▶ AIM OF THE EXERCISE
A faithful copy of the data is what is wanted, minus any pictures.

▶ PROVIDED DATA
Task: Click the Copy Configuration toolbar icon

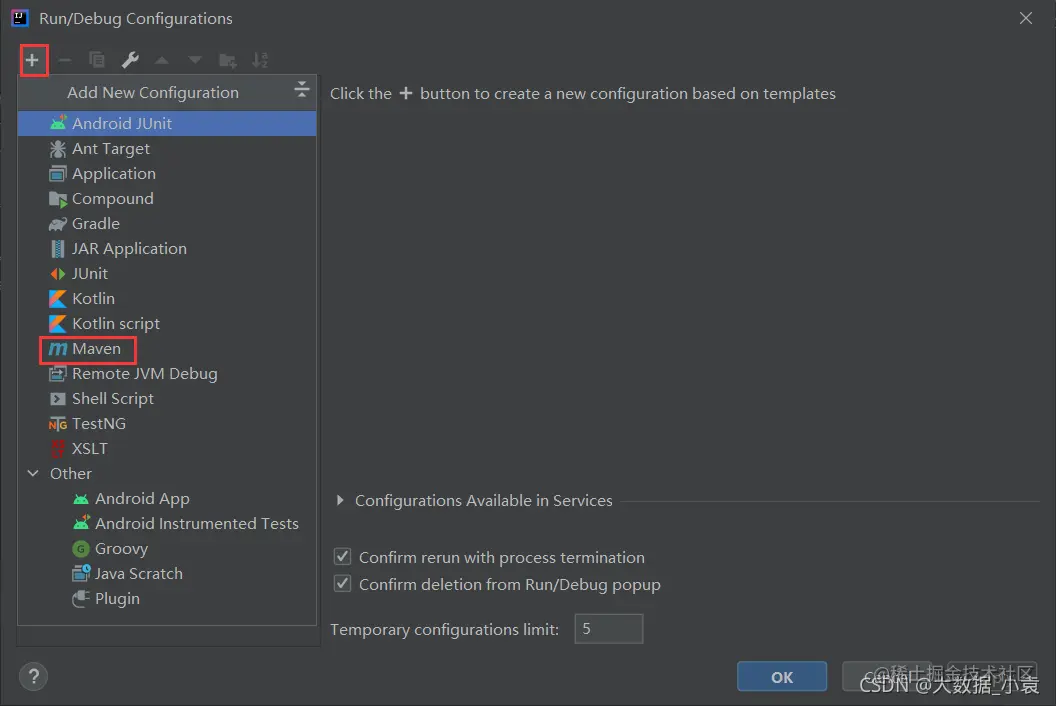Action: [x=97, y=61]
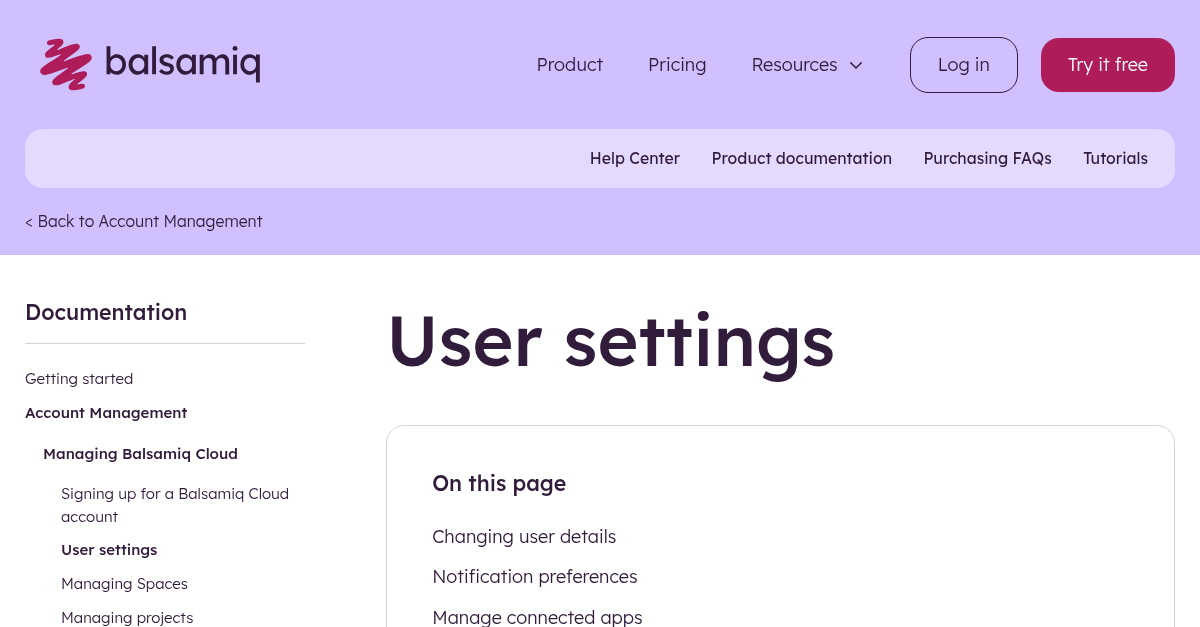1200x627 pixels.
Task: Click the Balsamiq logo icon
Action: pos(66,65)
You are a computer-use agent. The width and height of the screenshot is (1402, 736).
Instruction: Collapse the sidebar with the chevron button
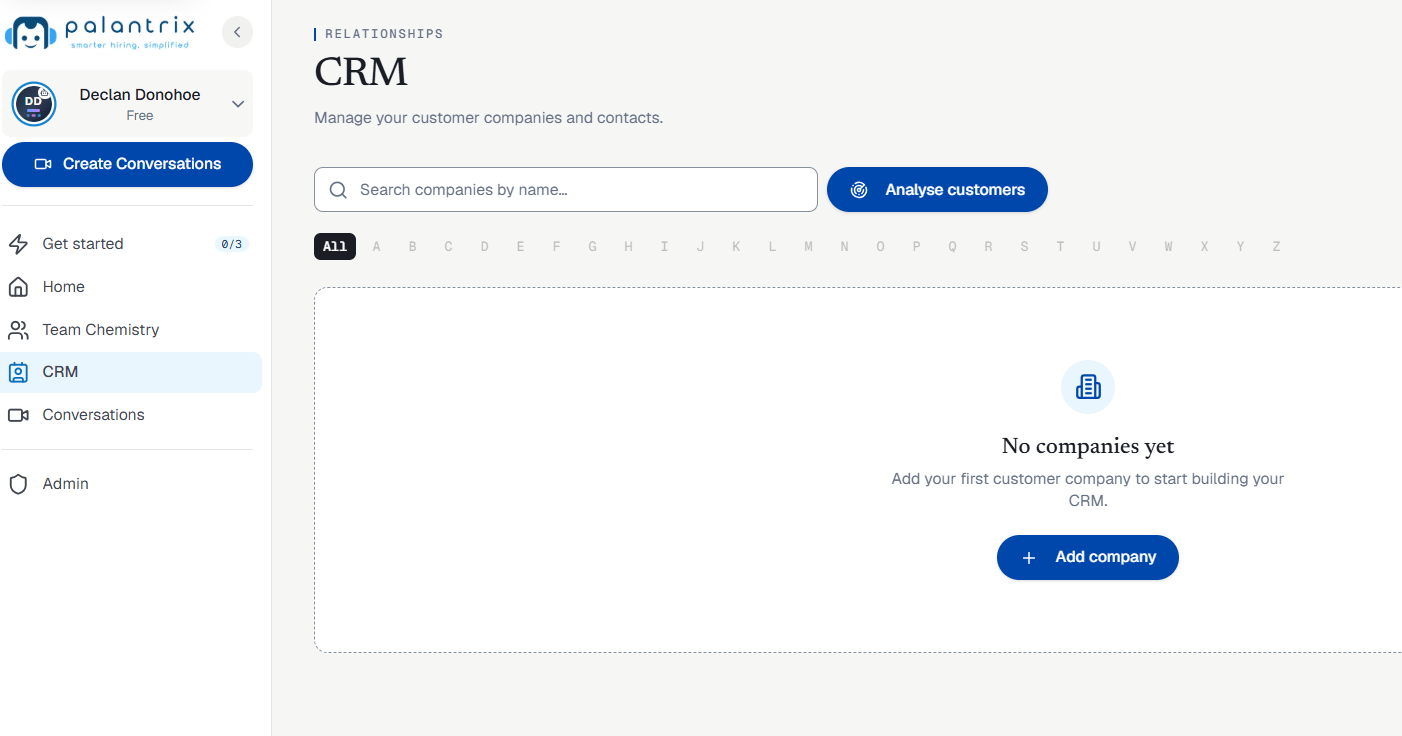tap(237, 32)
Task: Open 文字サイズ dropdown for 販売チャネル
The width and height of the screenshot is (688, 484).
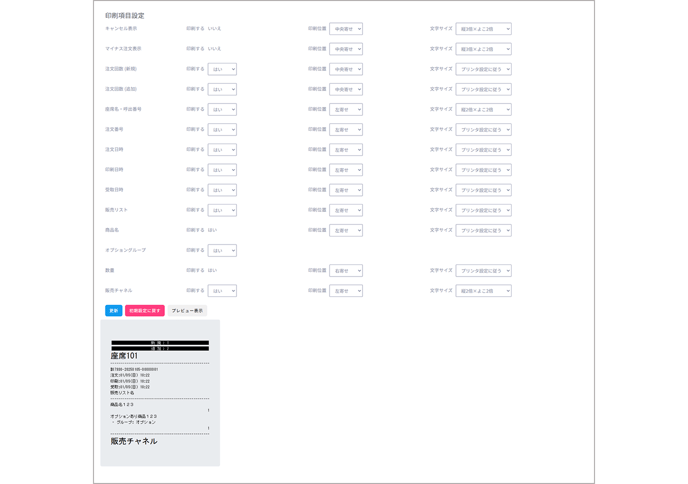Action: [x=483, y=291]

▶ FINISHED TASK
Task: Click the Copy Configuration toolbar icon

Action: [x=97, y=61]
1200x627 pixels.
Task: Click the Balsamiq logo icon
Action: pos(66,65)
You are a computer-use agent. The width and height of the screenshot is (1402, 736).
Instruction: Collapse the sidebar with the chevron button
tap(237, 32)
Task: Open 文字サイズ dropdown for 販売チャネル
The width and height of the screenshot is (688, 484).
Action: [x=483, y=291]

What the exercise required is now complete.